» Exercise input
-=-=-

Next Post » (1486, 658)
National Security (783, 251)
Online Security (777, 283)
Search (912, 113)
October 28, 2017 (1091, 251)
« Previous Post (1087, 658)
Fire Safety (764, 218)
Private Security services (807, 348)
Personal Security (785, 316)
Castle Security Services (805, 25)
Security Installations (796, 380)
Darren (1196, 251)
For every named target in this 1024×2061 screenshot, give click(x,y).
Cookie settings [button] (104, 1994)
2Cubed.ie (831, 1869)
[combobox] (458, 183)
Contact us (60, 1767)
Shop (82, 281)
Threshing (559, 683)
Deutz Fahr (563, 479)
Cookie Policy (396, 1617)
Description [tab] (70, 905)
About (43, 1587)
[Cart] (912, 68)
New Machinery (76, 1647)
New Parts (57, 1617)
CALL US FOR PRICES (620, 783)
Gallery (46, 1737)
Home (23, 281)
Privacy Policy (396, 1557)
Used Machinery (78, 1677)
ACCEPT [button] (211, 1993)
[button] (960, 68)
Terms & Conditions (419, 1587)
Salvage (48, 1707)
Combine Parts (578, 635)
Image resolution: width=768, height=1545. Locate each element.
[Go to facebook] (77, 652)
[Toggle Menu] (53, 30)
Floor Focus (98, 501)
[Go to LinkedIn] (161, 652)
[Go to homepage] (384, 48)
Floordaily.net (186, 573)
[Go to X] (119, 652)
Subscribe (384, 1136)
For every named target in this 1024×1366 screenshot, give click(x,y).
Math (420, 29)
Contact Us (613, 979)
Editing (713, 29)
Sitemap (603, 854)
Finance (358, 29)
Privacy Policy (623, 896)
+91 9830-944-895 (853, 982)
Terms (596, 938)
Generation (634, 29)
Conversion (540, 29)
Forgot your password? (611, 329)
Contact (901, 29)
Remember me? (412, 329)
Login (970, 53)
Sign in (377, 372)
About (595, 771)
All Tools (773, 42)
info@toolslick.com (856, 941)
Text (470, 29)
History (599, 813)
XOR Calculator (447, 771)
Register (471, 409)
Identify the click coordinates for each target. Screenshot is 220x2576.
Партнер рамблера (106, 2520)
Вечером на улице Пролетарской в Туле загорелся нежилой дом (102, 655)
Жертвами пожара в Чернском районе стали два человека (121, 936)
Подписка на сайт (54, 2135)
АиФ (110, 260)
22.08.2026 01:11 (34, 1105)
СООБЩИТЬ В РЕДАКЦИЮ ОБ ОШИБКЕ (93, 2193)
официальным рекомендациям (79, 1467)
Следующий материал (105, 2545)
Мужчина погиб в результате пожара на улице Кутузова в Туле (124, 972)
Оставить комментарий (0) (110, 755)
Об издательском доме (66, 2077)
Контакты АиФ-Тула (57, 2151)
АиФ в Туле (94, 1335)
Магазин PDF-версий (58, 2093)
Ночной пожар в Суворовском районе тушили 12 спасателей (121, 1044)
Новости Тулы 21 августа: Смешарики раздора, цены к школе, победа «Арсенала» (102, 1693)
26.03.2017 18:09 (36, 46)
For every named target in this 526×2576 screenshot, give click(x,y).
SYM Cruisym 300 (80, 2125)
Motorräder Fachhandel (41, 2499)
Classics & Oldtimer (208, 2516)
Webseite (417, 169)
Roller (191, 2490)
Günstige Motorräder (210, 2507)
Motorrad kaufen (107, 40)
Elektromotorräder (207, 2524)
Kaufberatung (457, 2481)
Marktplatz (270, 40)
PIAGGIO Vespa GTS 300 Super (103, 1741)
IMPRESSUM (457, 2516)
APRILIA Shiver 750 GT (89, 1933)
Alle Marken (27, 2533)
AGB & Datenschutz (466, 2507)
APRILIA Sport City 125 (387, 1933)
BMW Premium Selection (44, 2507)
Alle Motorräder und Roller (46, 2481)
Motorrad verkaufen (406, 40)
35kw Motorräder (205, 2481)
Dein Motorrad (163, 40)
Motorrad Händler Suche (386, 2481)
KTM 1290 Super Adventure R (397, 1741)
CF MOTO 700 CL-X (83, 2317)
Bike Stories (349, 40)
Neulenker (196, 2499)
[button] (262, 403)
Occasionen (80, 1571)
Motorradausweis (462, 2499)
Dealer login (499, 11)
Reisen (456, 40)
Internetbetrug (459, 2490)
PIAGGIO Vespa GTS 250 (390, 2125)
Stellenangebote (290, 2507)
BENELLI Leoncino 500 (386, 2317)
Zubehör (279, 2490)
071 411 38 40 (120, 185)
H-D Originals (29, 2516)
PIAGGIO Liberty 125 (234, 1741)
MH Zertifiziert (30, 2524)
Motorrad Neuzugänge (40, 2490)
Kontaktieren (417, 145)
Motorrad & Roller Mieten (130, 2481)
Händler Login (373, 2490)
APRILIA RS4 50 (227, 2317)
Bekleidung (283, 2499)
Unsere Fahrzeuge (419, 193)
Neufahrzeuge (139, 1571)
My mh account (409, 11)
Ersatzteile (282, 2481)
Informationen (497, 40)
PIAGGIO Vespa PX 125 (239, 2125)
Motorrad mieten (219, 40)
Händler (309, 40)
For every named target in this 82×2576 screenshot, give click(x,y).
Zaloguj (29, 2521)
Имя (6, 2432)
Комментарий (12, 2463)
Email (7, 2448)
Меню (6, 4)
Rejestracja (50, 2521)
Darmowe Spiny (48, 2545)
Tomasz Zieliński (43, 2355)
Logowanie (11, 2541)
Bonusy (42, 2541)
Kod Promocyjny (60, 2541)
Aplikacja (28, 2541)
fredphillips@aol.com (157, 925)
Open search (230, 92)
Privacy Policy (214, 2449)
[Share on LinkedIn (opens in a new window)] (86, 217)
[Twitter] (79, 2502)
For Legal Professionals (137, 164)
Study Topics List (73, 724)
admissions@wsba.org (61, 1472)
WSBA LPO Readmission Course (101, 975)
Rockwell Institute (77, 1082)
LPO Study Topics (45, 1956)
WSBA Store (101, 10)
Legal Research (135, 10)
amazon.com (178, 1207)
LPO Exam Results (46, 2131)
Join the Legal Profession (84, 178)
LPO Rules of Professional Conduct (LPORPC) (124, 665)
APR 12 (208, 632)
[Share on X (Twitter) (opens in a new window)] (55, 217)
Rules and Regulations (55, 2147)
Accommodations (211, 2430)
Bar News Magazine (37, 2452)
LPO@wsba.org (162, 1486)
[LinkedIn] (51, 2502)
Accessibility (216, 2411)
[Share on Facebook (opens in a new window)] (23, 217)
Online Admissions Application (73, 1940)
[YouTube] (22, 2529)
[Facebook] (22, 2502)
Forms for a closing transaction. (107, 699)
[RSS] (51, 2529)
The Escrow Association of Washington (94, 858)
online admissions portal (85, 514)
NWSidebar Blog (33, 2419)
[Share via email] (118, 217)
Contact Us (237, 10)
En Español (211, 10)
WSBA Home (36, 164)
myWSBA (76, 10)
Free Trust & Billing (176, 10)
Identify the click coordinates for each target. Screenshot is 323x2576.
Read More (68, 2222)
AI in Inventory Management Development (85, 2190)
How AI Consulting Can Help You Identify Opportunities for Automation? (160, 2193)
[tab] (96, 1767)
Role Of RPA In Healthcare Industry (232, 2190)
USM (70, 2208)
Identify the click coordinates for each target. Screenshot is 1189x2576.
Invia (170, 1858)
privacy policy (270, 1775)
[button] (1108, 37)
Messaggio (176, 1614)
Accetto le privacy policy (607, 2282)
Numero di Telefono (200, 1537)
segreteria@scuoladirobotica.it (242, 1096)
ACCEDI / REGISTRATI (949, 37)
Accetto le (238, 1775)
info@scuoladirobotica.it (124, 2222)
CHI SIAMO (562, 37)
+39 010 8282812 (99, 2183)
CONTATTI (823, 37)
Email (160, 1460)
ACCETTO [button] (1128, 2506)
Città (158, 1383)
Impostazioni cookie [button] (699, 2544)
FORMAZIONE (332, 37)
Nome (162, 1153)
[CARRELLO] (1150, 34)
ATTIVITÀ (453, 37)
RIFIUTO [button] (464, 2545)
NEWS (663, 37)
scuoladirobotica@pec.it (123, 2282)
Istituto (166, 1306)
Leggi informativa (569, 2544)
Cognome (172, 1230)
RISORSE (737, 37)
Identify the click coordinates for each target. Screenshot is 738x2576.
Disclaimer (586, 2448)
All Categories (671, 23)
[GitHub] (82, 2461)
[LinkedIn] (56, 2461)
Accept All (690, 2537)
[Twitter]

-=-=-

Reproduce word for word the lines of the records above, beginning at the first and ending with the line where "Personal Security (785, 316)" appears, and nothing past it.

Next Post » (1486, 658)
National Security (783, 251)
Online Security (777, 283)
Search (912, 113)
October 28, 2017 (1091, 251)
« Previous Post (1087, 658)
Fire Safety (764, 218)
Private Security services (807, 348)
Personal Security (785, 316)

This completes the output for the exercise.